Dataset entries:
-------
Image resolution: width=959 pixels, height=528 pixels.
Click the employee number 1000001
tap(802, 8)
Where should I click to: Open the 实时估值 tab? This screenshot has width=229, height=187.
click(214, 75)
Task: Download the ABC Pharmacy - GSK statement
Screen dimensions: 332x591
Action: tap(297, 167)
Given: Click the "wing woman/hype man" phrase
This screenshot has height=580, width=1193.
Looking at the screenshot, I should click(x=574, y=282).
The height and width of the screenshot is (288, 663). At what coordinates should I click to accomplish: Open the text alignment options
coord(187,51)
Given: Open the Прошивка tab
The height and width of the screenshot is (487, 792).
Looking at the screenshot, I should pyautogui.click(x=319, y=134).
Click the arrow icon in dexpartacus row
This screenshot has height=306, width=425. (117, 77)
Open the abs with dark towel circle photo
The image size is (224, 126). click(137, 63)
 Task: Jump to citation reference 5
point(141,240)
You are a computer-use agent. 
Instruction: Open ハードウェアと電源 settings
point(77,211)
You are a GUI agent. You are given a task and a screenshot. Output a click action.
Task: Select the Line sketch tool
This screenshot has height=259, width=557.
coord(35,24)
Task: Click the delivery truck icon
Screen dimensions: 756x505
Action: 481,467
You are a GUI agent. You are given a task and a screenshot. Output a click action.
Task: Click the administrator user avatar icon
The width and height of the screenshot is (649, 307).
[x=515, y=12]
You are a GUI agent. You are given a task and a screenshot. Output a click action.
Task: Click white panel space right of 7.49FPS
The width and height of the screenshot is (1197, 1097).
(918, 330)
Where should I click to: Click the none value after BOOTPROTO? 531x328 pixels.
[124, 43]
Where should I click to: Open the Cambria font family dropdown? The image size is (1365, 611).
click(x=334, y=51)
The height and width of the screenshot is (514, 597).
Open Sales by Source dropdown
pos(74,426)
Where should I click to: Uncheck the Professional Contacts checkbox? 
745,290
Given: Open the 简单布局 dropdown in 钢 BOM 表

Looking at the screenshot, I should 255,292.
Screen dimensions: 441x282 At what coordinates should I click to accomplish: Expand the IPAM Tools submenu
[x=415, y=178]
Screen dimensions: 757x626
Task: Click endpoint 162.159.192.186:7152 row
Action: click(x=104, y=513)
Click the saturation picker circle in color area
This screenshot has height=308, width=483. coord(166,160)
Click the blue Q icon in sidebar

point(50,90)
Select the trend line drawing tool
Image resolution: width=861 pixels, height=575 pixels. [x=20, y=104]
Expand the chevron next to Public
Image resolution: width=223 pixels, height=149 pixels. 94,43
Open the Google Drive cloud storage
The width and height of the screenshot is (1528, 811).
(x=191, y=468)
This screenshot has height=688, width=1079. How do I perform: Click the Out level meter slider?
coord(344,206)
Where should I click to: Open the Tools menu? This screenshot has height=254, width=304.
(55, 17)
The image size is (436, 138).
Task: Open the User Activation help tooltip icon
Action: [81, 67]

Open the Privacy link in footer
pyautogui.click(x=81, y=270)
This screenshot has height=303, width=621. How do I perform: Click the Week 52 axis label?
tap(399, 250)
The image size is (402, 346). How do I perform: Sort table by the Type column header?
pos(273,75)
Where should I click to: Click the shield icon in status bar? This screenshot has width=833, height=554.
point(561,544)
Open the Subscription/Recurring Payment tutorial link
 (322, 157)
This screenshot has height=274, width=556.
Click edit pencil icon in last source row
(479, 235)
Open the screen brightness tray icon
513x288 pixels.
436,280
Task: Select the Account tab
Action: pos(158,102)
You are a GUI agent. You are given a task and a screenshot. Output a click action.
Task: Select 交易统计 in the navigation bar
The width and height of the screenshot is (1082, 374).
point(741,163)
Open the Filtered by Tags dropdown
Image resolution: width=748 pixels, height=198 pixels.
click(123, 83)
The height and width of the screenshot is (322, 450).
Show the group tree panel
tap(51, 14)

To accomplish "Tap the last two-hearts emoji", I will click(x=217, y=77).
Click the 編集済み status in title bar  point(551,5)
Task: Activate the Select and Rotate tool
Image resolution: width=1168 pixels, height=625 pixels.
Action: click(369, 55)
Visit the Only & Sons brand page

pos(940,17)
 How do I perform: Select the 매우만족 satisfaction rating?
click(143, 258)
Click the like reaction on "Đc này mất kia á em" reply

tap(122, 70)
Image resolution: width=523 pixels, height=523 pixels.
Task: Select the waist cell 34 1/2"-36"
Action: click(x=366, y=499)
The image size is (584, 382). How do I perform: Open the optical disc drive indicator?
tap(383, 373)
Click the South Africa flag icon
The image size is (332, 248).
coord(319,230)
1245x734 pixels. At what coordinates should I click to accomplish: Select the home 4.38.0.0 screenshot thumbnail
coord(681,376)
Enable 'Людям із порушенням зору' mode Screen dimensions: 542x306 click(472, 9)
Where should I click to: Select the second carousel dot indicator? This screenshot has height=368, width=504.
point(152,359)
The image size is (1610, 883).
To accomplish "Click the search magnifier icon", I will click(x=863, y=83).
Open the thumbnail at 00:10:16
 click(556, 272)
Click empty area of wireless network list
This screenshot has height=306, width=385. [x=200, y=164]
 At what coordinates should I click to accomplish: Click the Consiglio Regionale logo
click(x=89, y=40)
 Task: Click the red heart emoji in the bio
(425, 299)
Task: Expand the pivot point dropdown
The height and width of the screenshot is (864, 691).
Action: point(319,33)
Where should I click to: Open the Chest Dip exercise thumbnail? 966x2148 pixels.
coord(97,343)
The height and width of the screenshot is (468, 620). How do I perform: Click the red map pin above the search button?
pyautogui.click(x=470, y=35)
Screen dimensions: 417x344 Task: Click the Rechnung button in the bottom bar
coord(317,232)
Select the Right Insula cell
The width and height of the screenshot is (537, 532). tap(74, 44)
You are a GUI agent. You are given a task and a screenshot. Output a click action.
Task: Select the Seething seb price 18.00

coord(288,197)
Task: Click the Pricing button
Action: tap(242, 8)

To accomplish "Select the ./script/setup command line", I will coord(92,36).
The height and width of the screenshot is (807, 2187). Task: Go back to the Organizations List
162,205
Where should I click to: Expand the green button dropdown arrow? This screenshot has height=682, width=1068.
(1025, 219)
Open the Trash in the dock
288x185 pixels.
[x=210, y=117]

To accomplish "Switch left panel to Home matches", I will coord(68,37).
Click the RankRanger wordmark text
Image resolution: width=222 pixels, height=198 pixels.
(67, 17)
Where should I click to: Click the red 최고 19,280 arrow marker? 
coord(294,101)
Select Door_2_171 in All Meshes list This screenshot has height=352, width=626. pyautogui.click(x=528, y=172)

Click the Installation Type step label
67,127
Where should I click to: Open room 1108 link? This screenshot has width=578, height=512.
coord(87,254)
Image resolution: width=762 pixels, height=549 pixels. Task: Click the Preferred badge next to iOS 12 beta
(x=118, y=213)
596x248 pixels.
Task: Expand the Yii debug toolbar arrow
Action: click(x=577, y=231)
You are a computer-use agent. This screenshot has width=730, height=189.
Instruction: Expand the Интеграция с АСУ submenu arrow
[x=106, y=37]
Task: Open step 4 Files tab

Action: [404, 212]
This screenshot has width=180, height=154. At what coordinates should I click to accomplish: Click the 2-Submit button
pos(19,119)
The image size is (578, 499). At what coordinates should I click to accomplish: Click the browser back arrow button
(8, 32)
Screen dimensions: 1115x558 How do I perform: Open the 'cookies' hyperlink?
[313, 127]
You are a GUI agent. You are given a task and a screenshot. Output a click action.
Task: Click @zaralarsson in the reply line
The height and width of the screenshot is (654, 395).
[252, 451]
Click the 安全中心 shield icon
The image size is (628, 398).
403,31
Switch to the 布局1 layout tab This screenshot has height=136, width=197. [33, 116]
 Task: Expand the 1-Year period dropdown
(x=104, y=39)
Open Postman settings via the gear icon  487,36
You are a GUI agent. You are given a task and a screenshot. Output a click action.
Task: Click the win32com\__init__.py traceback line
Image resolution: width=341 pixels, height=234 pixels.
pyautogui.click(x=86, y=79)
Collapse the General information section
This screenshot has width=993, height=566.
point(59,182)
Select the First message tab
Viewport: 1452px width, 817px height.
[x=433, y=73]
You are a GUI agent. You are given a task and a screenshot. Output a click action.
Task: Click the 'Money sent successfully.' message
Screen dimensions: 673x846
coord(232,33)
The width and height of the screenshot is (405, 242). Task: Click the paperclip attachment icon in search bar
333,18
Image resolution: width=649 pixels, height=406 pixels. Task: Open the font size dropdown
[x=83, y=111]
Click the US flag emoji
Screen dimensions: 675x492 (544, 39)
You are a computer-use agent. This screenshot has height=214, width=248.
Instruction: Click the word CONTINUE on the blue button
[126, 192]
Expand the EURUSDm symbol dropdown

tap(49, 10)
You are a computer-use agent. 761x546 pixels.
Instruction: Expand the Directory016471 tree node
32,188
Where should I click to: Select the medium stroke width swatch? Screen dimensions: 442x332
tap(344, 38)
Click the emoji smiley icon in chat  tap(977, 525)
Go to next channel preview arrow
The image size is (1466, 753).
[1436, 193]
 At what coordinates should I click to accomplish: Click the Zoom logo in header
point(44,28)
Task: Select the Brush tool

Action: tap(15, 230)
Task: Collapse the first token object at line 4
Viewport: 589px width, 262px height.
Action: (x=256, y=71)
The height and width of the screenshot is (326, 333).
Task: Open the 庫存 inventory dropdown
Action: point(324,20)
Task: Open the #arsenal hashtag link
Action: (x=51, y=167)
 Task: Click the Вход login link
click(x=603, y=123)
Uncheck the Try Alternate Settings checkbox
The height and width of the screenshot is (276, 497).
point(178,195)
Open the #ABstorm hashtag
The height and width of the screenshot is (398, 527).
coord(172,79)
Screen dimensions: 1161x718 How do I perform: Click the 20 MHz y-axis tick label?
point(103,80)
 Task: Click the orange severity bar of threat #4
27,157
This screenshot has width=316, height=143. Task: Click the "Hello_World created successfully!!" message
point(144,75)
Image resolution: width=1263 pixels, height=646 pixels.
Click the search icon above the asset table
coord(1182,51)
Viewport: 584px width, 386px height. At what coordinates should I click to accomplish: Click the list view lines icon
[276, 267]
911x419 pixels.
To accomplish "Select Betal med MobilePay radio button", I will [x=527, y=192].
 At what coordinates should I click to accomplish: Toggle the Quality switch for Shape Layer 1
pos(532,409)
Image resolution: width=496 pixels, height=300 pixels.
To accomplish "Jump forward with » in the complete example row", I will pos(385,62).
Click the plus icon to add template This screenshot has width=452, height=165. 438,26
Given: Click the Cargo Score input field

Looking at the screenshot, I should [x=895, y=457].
-------
In the records above, each line with the string "computer" should be copied.

You are a computer-use agent. 
You are a computer-use agent. This screenshot has width=730, height=189.
You are a computer-use agent. This screenshot has height=214, width=248.
You are a computer-use agent. 761x546 pixels.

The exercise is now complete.